WHAT NEEDS TO BE DONE:
In the response opposing the motion to bifurcate, what hazardous material is the defendant said to have used?

DOCUMENT SECTION:

▽

RESPONSE IN OPPOSITION TO MOTION TO BIFURCATE
Plaintiffs, Elizabeth Mitchell and B.W., respond to Defendant Pizza Buffet Gainesville, LLC’s Motion to Bifurcate as follows:
1. Ordinarily, claims, or issues that are interrelated and intertwined should not be bifurcated. See, e.g., Rooss v. Mayberry, 866 So.2d 174, 176 (Fla. 5th DCA 2004)(holding that a unified trial, rather than bifurcated action as to liability and damages issues, was required to effect substantial justice in medical malpractice action brought by a German national); Yost v. Am. Nat’l Bank, 570 So.2d 350, 352-53 (Fla. 1st DCA 1990) (concluding that in an action brought by the lender to foreclose promissory note, defendants’ compulsory counterclaims were improperly severed for separate trial); Travelers Express, Inc. v. Acosta, 397 So.2d 733, 737 (Fla. 3d DCA 1981) (noting that severance for separate trial is within the discretion of the trial court, but that separate trials are appropriate only when a joint trial may prejudice a party or cause inconvenience).1
2. In this case, the issue of the Defendant’s use of hazardous material (the Auto-Chlor detergent) and the damages it could cause is intertwined with the actual damages suffered by Plaintiff. Contrary to the damages suffered by B.W., Defendant is expected to argue at trial that such material is not dangerous and cannot cause substantial harm. Thus, Defendant will argue that it did not have to train its employees as to such material or prohibit its transportation via its employees.
3. As such, bifurcation would only serve to prejudice Plaintiff should it result in Plaintiff not being able to discuss B.W.’s condition during a “liability phase.” Such a ruling would permit Defendant to falsely imply/argue that the hazardous material in question is relatively harmless “detergent” without equal opportunity by Plaintiff to show that the material is dangerous. Because proving the Auto-Chlor chemical is hazardous is a central part of the liability in this case (and the duty owed by Defendant), preventing Plaintiff from proving the damages it caused is interrelated and intertwined. See Johansen v. Vuocolo, 125 So. 3d 197 (4th DCA 2013). (“Ordinarily, claims or issues that are interrelated and intertwined should not be bifurcated.”)

△

DATA SUPPLIED:
▽

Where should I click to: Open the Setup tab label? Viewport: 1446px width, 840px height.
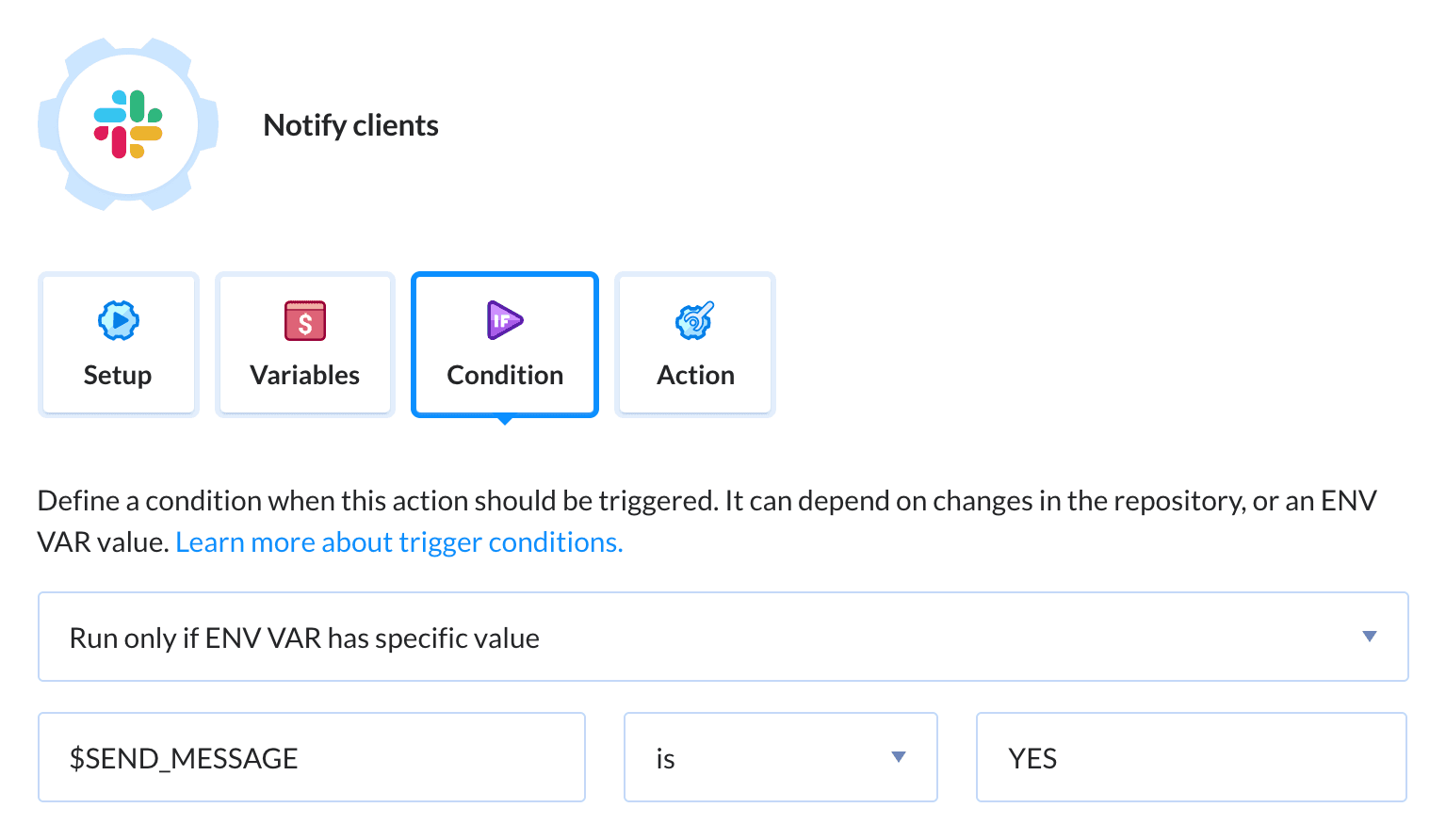[118, 376]
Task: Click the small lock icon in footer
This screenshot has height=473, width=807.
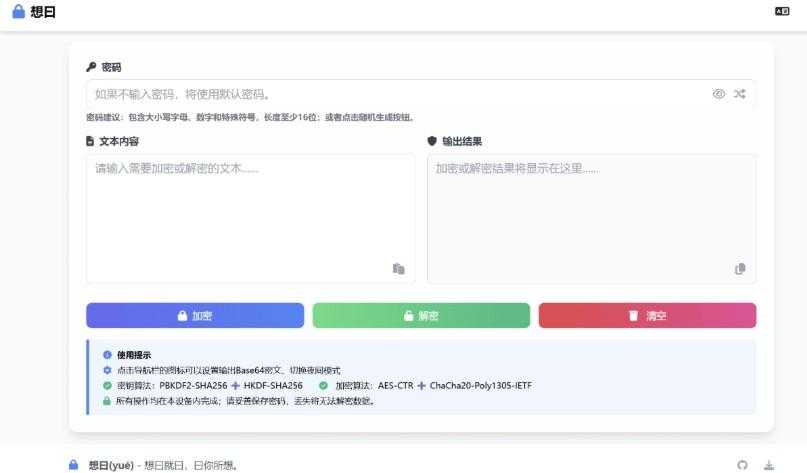Action: click(x=73, y=465)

△

FINISHED EXERCISE:
The Auto-Chlor detergent.